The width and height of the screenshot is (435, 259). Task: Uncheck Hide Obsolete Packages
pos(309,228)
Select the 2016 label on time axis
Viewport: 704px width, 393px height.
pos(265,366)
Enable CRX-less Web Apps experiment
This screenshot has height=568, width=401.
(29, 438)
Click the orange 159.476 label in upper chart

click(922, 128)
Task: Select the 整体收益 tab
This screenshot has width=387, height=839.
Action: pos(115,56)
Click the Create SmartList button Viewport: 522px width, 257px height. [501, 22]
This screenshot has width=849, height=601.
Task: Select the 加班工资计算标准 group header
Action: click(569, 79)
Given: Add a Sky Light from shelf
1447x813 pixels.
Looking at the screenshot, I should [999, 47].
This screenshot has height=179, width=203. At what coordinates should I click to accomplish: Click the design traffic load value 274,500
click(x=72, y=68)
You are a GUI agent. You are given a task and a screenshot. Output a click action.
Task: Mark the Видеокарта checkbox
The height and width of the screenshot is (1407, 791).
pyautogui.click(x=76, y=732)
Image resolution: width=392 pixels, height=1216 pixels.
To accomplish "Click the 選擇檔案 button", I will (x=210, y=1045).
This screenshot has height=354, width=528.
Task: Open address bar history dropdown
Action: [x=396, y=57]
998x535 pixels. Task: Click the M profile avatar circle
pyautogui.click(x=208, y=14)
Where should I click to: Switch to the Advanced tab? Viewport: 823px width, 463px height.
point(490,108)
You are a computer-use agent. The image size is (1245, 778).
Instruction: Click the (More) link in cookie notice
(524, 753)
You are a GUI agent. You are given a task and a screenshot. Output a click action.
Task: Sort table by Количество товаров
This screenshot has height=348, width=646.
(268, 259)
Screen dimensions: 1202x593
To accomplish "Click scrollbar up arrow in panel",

:: Exercise brief ::
Please rewrite the lines above as a JSON list of strings, one string per line, leaving out blank lines.

:: Correct response ::
[
  "The width and height of the screenshot is (435, 259). Task: Uncheck Hide Obsolete Packages",
  "pos(309,228)",
  "Select the 2016 label on time axis",
  "Viewport: 704px width, 393px height.",
  "pos(265,366)",
  "Enable CRX-less Web Apps experiment",
  "This screenshot has height=568, width=401.",
  "(29, 438)",
  "Click the orange 159.476 label in upper chart",
  "click(922, 128)",
  "Task: Select the 整体收益 tab",
  "This screenshot has width=387, height=839.",
  "Action: pos(115,56)",
  "Click the Create SmartList button Viewport: 522px width, 257px height. [501, 22]",
  "This screenshot has width=849, height=601.",
  "Task: Select the 加班工资计算标准 group header",
  "Action: click(569, 79)",
  "Given: Add a Sky Light from shelf",
  "1447x813 pixels.",
  "Looking at the screenshot, I should [999, 47].",
  "This screenshot has height=179, width=203. At what coordinates should I click to accomplish: Click the design traffic load value 274,500",
  "click(x=72, y=68)",
  "You are a GUI agent. You are given a task and a screenshot. Output a click action.",
  "Task: Mark the Видеокарта checkbox",
  "The height and width of the screenshot is (1407, 791).",
  "pyautogui.click(x=76, y=732)",
  "Image resolution: width=392 pixels, height=1216 pixels.",
  "To accomplish \"Click the 選擇檔案 button\", I will (x=210, y=1045).",
  "This screenshot has height=354, width=528.",
  "Task: Open address bar history dropdown",
  "Action: [x=396, y=57]",
  "998x535 pixels. Task: Click the M profile avatar circle",
  "pyautogui.click(x=208, y=14)",
  "Where should I click to: Switch to the Advanced tab? Viewport: 823px width, 463px height.",
  "point(490,108)",
  "You are a computer-use agent. The image size is (1245, 778).",
  "Instruction: Click the (More) link in cookie notice",
  "(524, 753)",
  "You are a GUI agent. You are given a task and a screenshot. Output a click action.",
  "Task: Sort table by Количество товаров",
  "This screenshot has height=348, width=646.",
  "(268, 259)",
  "Screen dimensions: 1202x593",
  "To accomplish \"Click scrollbar up arrow in panel\","
]